[MATERIAL SUPPLIED — start]

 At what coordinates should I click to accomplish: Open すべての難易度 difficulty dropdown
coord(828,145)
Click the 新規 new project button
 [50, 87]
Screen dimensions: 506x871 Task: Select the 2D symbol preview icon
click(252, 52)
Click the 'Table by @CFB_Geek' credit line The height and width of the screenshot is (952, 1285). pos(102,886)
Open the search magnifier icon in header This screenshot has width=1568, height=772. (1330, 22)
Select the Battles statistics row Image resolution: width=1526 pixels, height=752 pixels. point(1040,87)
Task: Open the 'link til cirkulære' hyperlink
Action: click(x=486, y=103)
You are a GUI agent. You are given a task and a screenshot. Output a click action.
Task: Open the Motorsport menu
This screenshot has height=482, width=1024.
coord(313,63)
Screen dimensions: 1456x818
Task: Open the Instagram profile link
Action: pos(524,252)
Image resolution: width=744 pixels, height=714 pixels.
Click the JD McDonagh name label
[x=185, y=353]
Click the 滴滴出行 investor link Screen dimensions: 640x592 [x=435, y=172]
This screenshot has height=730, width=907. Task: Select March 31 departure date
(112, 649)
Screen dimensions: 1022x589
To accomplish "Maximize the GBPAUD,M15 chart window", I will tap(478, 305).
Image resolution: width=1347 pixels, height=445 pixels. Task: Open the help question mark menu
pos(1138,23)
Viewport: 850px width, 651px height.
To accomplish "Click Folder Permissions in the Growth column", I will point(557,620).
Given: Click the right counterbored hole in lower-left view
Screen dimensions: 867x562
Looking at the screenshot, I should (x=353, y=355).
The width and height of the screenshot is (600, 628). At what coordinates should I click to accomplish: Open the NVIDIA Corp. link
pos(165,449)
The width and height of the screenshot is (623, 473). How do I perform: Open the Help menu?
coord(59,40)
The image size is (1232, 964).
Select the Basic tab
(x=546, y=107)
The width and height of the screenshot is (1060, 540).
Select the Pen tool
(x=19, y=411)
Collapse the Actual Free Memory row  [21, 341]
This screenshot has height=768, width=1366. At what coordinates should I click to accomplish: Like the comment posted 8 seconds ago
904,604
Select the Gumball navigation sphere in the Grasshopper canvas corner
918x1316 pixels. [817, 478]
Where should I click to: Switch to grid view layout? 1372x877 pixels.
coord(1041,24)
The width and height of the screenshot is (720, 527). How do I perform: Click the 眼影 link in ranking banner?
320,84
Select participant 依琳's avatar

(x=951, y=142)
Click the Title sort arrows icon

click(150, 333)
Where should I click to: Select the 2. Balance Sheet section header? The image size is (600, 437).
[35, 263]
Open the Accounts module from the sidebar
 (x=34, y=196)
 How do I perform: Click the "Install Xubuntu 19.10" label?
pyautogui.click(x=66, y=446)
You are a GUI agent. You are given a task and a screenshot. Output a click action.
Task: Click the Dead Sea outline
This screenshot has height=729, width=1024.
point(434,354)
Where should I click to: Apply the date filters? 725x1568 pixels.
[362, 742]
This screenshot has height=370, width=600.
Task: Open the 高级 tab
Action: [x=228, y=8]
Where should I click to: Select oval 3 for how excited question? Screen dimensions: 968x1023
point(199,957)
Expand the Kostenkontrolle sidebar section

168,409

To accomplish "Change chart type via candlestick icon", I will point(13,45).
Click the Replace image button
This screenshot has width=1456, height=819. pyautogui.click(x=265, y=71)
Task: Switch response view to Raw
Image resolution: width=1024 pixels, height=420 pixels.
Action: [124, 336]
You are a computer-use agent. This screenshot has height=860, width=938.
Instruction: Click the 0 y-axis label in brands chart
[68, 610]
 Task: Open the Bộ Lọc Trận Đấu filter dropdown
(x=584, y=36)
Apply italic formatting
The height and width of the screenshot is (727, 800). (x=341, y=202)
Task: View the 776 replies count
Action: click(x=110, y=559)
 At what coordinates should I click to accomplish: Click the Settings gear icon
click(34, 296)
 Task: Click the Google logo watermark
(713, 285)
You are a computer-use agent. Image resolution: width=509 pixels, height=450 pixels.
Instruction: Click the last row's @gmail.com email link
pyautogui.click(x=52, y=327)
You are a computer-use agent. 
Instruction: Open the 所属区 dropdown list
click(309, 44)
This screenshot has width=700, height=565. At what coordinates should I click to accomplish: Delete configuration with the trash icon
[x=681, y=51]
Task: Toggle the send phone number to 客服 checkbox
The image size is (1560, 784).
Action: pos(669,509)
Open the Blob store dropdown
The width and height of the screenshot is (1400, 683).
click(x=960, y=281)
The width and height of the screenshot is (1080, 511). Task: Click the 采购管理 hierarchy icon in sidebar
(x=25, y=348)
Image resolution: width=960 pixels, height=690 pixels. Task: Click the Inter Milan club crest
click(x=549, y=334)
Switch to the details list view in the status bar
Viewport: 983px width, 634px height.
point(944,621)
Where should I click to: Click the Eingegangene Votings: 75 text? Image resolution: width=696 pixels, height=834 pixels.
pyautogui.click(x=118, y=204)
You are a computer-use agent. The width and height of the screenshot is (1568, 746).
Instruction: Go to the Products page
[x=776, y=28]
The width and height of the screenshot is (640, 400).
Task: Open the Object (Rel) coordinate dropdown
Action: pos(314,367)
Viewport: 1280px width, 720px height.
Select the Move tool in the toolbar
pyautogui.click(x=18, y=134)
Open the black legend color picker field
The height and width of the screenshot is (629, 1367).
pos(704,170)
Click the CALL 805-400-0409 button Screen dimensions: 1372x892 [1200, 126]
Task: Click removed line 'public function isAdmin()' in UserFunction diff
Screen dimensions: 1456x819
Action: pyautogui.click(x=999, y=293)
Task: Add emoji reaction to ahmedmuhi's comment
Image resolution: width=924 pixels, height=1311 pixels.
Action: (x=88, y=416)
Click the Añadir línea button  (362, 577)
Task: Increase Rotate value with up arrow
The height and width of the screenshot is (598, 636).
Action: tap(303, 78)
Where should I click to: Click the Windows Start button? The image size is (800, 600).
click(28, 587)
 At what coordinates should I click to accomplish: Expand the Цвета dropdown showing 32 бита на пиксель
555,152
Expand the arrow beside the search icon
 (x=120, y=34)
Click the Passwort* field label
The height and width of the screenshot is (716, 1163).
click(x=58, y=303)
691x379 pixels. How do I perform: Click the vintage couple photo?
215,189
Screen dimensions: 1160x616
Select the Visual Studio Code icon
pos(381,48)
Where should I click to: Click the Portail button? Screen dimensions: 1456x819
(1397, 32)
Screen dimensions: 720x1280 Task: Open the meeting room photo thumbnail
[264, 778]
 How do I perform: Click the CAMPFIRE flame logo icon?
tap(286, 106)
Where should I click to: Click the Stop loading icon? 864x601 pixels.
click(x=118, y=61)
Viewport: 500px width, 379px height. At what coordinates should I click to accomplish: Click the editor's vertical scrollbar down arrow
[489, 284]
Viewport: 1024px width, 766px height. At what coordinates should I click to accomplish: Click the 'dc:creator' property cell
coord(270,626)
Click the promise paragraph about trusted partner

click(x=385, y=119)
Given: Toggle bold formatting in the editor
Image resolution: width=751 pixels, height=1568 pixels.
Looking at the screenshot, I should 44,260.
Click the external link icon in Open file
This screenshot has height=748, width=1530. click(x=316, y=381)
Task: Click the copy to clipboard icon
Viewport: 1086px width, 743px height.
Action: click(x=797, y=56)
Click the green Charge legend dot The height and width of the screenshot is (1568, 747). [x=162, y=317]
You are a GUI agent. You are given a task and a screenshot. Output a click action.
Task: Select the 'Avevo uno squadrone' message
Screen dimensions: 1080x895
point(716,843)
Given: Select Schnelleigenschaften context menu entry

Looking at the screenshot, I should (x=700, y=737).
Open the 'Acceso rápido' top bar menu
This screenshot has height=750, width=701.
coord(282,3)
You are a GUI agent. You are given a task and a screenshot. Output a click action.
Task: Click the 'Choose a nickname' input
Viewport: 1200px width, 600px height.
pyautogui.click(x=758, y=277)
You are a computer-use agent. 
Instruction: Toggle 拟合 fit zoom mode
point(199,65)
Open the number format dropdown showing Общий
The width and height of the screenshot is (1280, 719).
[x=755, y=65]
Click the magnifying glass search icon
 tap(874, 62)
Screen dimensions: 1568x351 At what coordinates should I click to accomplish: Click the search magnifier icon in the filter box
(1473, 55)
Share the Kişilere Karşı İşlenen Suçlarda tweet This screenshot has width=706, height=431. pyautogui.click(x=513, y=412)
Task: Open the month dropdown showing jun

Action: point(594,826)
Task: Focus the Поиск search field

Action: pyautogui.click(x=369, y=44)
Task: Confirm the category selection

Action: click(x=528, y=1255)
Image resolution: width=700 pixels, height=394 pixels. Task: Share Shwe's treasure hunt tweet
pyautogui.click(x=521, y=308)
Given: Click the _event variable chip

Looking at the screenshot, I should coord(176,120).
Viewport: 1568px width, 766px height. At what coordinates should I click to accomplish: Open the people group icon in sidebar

[MATERIAL SUPPLIED — finish]

WORK INSTRUCTION: Quote only the lines from the line containing "Instruction: Toggle 拟合 fit zoom mode" through the end of the entries, keeping the first and the last.

SOLUTION TO THIS EXERCISE:
Instruction: Toggle 拟合 fit zoom mode
point(199,65)
Open the number format dropdown showing Общий
The width and height of the screenshot is (1280, 719).
[x=755, y=65]
Click the magnifying glass search icon
 tap(874, 62)
Screen dimensions: 1568x351 At what coordinates should I click to accomplish: Click the search magnifier icon in the filter box
(1473, 55)
Share the Kişilere Karşı İşlenen Suçlarda tweet This screenshot has width=706, height=431. pyautogui.click(x=513, y=412)
Task: Open the month dropdown showing jun

Action: point(594,826)
Task: Focus the Поиск search field

Action: pyautogui.click(x=369, y=44)
Task: Confirm the category selection

Action: click(x=528, y=1255)
Image resolution: width=700 pixels, height=394 pixels. Task: Share Shwe's treasure hunt tweet
pyautogui.click(x=521, y=308)
Given: Click the _event variable chip

Looking at the screenshot, I should coord(176,120).
Viewport: 1568px width, 766px height. At what coordinates should I click to accomplish: Open the people group icon in sidebar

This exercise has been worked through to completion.